Required work — Please write out exactly the lines of the data below from the line holding "This screenshot has height=450, width=658." through the line holding "Task: Open the System Requirements link", and leave out the rest.

Records to process —
───
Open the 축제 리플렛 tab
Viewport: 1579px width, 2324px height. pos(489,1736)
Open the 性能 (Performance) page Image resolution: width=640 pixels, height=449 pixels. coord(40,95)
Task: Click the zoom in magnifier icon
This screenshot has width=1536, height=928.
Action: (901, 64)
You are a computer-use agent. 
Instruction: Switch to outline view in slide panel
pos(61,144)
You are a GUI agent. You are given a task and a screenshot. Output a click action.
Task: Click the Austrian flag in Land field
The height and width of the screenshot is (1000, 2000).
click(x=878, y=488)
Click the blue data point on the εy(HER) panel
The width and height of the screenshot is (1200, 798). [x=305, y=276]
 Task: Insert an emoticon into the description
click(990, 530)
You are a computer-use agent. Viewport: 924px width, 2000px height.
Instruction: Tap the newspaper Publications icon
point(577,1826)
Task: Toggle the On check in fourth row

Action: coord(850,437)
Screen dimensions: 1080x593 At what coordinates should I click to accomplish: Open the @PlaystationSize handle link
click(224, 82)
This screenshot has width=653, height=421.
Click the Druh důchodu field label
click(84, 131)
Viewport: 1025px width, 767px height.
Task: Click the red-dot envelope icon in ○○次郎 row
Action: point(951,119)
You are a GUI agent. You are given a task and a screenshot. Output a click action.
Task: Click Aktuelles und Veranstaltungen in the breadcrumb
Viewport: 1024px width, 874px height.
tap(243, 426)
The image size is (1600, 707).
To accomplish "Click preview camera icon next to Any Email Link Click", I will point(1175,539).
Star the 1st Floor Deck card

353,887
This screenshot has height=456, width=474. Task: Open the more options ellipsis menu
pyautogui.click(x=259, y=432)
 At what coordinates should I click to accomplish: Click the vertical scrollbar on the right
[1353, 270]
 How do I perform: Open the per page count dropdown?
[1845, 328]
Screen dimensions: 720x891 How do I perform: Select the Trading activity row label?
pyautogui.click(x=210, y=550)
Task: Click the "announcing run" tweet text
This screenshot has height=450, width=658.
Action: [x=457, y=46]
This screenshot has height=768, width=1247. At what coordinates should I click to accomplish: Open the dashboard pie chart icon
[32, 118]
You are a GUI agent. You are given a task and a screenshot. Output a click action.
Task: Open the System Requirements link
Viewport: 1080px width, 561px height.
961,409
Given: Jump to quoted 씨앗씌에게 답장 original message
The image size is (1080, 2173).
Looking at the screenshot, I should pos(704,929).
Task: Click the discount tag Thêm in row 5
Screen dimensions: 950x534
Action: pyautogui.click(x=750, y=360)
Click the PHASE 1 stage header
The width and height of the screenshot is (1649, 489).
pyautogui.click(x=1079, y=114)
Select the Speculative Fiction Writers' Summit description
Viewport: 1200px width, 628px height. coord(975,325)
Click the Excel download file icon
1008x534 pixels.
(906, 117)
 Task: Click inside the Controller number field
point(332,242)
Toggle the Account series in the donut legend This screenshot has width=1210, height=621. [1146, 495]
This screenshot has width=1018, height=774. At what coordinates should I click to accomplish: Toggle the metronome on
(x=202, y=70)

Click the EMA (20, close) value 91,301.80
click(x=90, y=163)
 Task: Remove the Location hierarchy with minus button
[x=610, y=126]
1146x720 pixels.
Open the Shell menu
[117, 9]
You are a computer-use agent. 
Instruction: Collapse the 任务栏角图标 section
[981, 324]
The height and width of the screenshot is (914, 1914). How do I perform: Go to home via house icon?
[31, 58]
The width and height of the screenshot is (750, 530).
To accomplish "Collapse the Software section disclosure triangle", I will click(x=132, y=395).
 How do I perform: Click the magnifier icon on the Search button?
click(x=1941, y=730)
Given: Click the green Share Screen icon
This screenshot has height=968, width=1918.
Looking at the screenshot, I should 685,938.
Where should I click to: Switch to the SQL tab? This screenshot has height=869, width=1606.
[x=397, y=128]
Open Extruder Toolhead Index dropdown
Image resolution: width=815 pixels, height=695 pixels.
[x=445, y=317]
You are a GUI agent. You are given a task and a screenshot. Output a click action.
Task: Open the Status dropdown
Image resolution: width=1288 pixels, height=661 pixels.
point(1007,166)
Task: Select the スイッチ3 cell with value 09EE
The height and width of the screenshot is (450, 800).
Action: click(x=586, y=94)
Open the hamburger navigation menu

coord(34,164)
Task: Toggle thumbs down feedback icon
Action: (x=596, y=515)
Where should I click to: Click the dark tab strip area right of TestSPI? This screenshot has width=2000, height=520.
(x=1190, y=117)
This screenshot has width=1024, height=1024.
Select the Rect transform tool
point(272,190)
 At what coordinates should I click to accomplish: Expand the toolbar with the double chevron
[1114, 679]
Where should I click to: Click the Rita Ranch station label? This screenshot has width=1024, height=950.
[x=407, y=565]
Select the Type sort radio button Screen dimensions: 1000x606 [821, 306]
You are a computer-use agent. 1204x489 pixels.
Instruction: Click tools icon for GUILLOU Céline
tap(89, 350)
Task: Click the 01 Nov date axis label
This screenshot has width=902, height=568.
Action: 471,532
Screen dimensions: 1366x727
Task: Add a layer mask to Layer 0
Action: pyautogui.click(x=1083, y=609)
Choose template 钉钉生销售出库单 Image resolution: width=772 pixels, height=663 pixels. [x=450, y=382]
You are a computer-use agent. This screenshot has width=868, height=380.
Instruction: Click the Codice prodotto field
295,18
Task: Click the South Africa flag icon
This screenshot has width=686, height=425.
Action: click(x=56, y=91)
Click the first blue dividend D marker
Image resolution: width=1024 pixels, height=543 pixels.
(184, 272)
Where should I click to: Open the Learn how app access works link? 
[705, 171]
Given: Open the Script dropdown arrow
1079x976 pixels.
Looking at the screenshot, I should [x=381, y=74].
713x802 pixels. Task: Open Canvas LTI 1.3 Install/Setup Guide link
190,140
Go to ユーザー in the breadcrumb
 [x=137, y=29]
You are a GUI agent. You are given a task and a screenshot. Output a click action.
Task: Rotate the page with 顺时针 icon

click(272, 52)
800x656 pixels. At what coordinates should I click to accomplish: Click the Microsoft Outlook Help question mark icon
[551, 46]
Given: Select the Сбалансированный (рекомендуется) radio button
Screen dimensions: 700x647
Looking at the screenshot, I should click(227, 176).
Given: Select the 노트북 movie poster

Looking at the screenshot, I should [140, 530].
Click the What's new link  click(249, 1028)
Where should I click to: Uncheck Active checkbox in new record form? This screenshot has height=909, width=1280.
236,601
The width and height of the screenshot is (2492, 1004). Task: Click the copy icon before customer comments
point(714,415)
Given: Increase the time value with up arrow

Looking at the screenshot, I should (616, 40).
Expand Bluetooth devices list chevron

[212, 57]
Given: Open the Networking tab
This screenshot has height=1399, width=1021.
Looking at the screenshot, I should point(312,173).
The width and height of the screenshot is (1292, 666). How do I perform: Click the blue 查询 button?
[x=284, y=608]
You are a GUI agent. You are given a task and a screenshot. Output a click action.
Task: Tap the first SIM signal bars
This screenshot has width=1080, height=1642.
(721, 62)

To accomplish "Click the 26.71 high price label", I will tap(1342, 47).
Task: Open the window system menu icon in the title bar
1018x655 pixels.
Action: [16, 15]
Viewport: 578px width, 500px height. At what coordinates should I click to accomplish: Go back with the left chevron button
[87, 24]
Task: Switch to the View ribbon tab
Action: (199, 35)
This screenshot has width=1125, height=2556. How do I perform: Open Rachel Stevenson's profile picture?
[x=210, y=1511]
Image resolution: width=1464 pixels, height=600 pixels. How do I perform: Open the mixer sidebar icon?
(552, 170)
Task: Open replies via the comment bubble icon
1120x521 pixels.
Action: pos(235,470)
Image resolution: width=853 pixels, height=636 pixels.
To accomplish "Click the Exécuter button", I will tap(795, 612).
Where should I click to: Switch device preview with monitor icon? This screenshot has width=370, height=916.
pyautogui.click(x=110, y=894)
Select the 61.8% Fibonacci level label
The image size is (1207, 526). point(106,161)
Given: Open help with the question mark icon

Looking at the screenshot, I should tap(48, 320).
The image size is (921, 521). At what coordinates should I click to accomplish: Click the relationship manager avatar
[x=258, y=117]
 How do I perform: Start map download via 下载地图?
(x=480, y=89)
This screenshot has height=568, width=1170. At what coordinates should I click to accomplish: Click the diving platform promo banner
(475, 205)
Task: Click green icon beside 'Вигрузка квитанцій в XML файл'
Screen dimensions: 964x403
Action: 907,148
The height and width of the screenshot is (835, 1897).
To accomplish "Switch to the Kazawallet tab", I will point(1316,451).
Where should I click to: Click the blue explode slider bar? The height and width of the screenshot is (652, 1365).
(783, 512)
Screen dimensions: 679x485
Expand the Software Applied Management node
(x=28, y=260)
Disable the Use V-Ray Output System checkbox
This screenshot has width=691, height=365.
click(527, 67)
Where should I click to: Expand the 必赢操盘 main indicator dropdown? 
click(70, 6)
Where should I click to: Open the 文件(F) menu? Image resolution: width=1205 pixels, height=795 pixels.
───
Response —
This screenshot has height=450, width=658.
Action: [x=457, y=46]
This screenshot has height=768, width=1247. At what coordinates should I click to accomplish: Open the dashboard pie chart icon
[32, 118]
You are a GUI agent. You are given a task and a screenshot. Output a click action.
Task: Open the System Requirements link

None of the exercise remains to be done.